Tag Archives: Ysolda Teague

Like Christmas in July

I had to travel back to France in a hurry a couple of weeks back for less than happy reasons, but when I came back home, the postman had left me some amazing parcels, it was like Christmas in summer.

First of all, thanks to Shiela of HandSpinner.co.uk, which had put an offer in her June Newsletter, I received a lovely sampler box of fibres. Each of them feels softer than the next and I might  even have let out a few indecent noises when I took some out of the pack for a quick feel. There’s Cashmere, Camel, Mohair, Dehaired Yak, Baby Alpaca and Angora, and believe me, they all deserve their capital letters.

1: Mohair; 2: Camel; 3: Cashmere; 4: Baby Alpaca; 5: Dehaired Yak; 6: Angora rabbit

There is a good sample for each, which I think is incredibly generous and will allow me to fully experience each fibre. I have yet to work with these (except for alpaca, but I have never tried baby alpaca) so I’m really looking forward to trying them out. I will report on my impressions. But it will have to wait a few more weeks unfortunately.

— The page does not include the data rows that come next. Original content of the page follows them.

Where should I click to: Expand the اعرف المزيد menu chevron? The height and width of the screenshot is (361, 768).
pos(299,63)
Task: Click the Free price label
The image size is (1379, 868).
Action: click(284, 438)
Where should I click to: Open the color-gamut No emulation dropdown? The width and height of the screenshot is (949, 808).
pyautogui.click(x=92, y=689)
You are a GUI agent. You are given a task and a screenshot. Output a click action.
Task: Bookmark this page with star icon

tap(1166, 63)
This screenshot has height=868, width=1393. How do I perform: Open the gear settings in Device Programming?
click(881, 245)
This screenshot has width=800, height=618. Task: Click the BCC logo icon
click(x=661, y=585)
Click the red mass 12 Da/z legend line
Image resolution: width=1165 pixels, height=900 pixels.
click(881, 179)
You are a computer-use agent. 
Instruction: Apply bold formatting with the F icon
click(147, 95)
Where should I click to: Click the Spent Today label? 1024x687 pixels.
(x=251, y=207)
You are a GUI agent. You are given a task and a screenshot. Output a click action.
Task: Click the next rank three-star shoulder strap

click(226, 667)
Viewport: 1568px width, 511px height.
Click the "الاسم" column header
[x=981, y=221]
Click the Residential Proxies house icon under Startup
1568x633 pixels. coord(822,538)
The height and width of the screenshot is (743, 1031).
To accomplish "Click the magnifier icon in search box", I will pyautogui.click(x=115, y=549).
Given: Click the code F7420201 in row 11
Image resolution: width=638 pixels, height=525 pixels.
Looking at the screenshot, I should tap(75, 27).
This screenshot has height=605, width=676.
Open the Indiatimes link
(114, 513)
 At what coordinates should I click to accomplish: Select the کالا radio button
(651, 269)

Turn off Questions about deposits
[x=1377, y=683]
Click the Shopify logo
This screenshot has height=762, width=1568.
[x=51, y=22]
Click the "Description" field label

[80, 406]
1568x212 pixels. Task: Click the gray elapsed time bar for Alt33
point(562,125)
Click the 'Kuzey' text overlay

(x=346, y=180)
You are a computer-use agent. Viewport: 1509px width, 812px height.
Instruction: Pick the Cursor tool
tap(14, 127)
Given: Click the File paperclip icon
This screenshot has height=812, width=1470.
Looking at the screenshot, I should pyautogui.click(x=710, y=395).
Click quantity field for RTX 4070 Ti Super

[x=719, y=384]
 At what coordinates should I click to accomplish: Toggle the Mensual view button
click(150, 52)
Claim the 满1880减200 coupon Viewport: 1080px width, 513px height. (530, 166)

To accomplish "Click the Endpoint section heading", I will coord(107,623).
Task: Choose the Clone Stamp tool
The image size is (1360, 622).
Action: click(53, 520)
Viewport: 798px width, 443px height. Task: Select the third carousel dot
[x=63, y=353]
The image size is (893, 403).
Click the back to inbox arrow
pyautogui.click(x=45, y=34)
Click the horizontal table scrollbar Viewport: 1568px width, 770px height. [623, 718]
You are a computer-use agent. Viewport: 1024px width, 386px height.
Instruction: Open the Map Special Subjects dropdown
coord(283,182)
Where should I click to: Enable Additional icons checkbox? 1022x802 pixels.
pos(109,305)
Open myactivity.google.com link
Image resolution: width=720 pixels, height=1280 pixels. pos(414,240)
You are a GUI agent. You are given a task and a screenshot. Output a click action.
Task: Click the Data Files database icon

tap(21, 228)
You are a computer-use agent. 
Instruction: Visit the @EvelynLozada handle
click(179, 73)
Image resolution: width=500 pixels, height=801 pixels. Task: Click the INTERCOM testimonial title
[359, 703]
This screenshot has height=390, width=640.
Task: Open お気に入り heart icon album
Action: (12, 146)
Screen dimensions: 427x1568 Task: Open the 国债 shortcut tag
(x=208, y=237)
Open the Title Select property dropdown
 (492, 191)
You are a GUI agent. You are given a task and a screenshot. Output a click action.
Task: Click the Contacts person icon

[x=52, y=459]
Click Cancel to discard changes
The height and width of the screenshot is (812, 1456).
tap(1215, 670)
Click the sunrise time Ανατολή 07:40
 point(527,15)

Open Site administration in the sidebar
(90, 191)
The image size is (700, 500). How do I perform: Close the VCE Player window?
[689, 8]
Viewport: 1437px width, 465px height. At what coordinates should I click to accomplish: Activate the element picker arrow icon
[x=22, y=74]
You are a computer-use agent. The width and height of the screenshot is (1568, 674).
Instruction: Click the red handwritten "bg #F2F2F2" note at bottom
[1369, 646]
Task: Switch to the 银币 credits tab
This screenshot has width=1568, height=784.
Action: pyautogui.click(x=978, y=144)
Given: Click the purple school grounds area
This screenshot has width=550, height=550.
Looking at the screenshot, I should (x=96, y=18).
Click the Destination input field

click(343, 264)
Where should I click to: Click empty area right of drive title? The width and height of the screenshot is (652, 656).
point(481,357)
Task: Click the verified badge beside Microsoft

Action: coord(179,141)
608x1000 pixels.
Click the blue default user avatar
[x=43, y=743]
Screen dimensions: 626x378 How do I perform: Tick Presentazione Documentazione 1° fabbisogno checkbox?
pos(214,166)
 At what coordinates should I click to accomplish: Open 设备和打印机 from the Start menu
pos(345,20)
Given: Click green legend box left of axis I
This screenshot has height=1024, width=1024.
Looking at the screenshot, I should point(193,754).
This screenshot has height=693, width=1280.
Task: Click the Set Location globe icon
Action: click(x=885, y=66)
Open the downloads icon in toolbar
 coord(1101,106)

The other happy thing waiting for me on the coffee table was the long-awaited but well worth it Little Red in the City by the talented Ysolda Teague.

I am so happy with this book you wouldn’t believe. I love the scrap book style of the whole layout. I have only had a cursory glance through it so far but I have to say I’m really impressed. It looks beautiful, fun and has what seems like a ton of information on fit, swatching and making your knitting work for you. Plus lovely patterns with a fairy-tale feel which still manage to look very wearable in real life.

At the moment both knitting and spinning time are extremely scarce in my schedule, so I truly cherish the prospect of having the time to properly experiment with the lovely fibres and explore the book fully in a week or so.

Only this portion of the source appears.